Friday, 8 February 2013

What Is It?

My upper arms are tired this morning. So are my wrists and hands. My fingers ache. They feel like they don't really want to type anything. My shoulders are sore too, especially near my neck. So what is this? Is this ALS or is this just one of those days? Am I simply stiff because I am stiff, or is it something more sinister?

That's the trouble with where I am at these days. I simply cannot tell what is really happening to me. The way this works is that I go along, thinking things are going along, then there is an event. Something happens where I notice a new level of loss, something happens where I realize I have changed.

Having trouble at the keyboard, having sore arms, having achy fingers; these are things that happen to everyone. Sometimes it's a change in the weather; it certainly happened to me when I was on the coast of BC. Sometimes it's simply a bad night's sleep, although I think I slept fairly well last night. Sometimes it's just the aging process; I am certainly a candidate for that. But sometimes, and sometimes more than others for me lately, it is ALS.

**LISTED RECORDS:**
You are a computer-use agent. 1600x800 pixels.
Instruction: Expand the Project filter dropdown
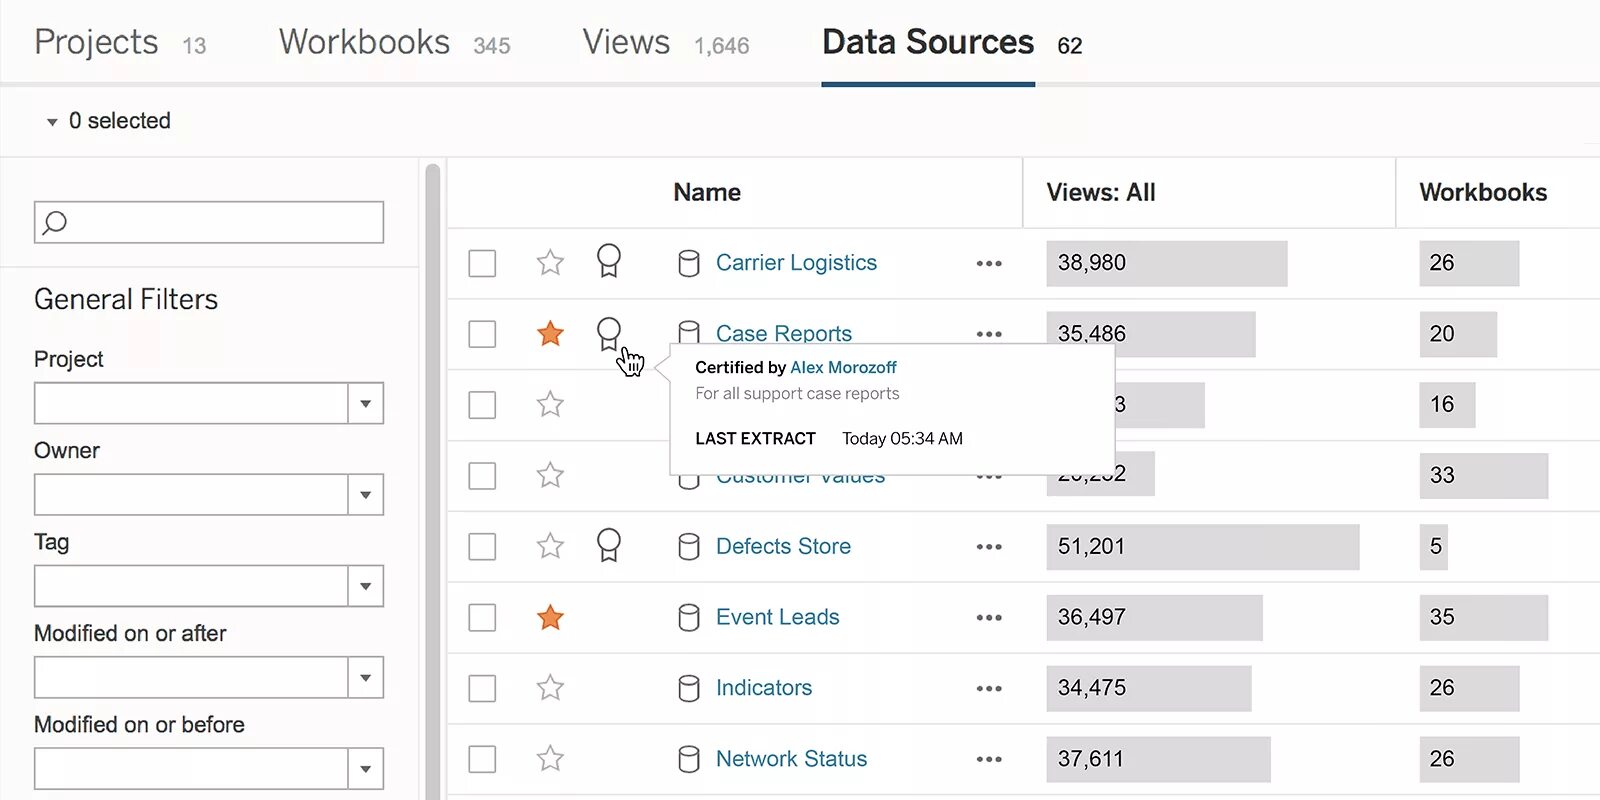[365, 404]
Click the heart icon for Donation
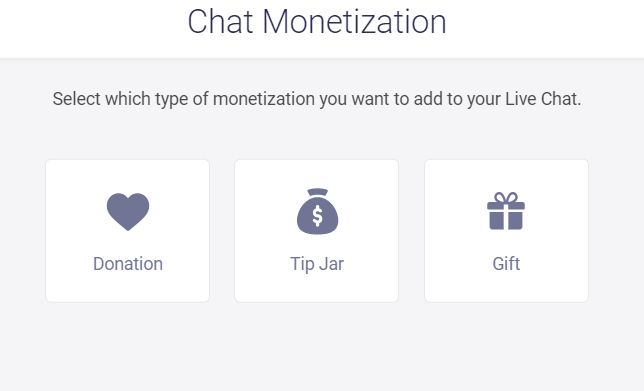The width and height of the screenshot is (644, 391). click(x=128, y=212)
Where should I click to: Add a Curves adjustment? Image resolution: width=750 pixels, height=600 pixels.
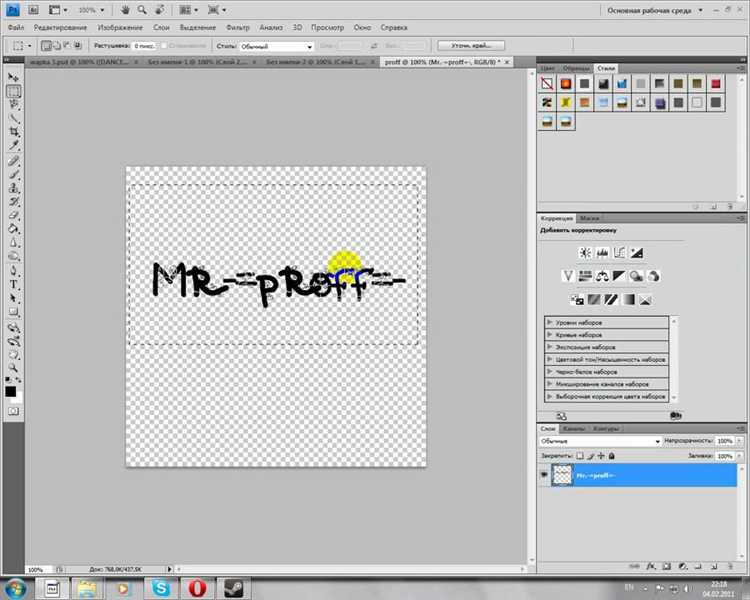(618, 252)

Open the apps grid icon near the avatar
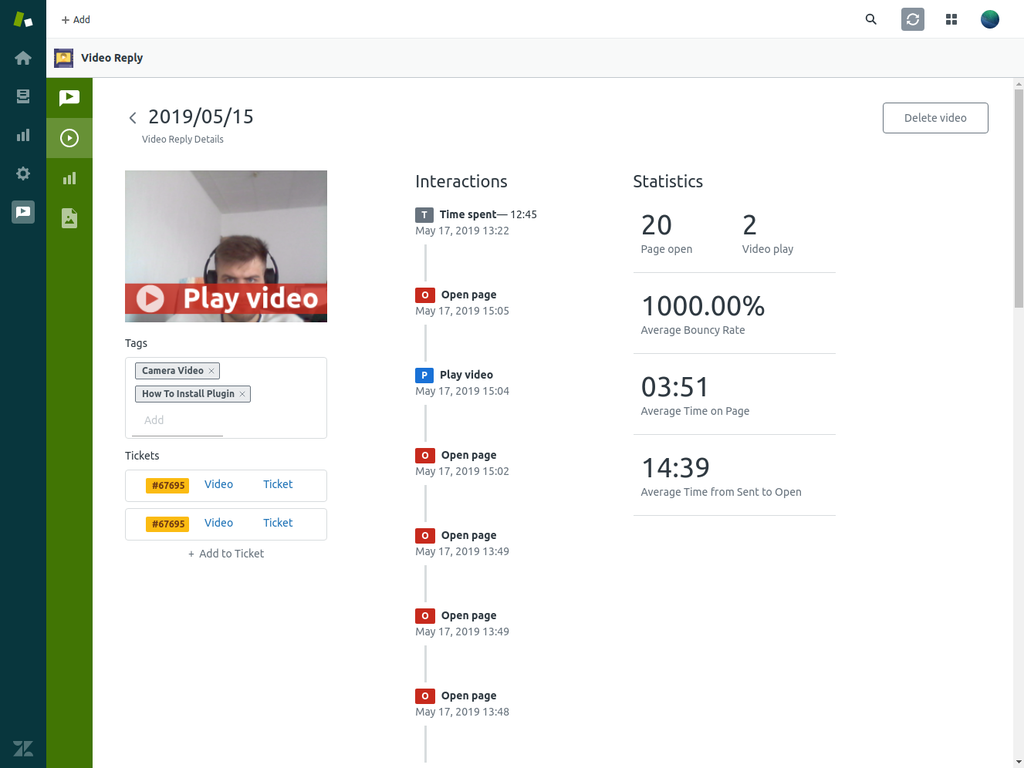click(x=951, y=19)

**INSTRUCTIONS:**
1. In the blog post about ALS, where does the writer say a change in the weather certainly affected them?
2. List every body part that the blog post about ALS describes as tired, aching, or sore in its first paragraph.
3. Duplicate the blog post about ALS between "That's the trouble" and "lately, it is ALS.", inclusive.

**PER-TASK ANSWERS:**
1. On the coast of BC.

2. Upper arms, wrists, hands, fingers, shoulders

3.
That's the trouble with where I am at these days. I simply cannot tell what is really happening to me. The way this works is that I go along, thinking things are going along, then there is an event. Something happens where I notice a new level of loss, something happens where I realize I have changed.

Having trouble at the keyboard, having sore arms, having achy fingers; these are things that happen to everyone. Sometimes it's a change in the weather; it certainly happened to me when I was on the coast of BC. Sometimes it's simply a bad night's sleep, although I think I slept fairly well last night. Sometimes it's just the aging process; I am certainly a candidate for that. But sometimes, and sometimes more than others for me lately, it is ALS.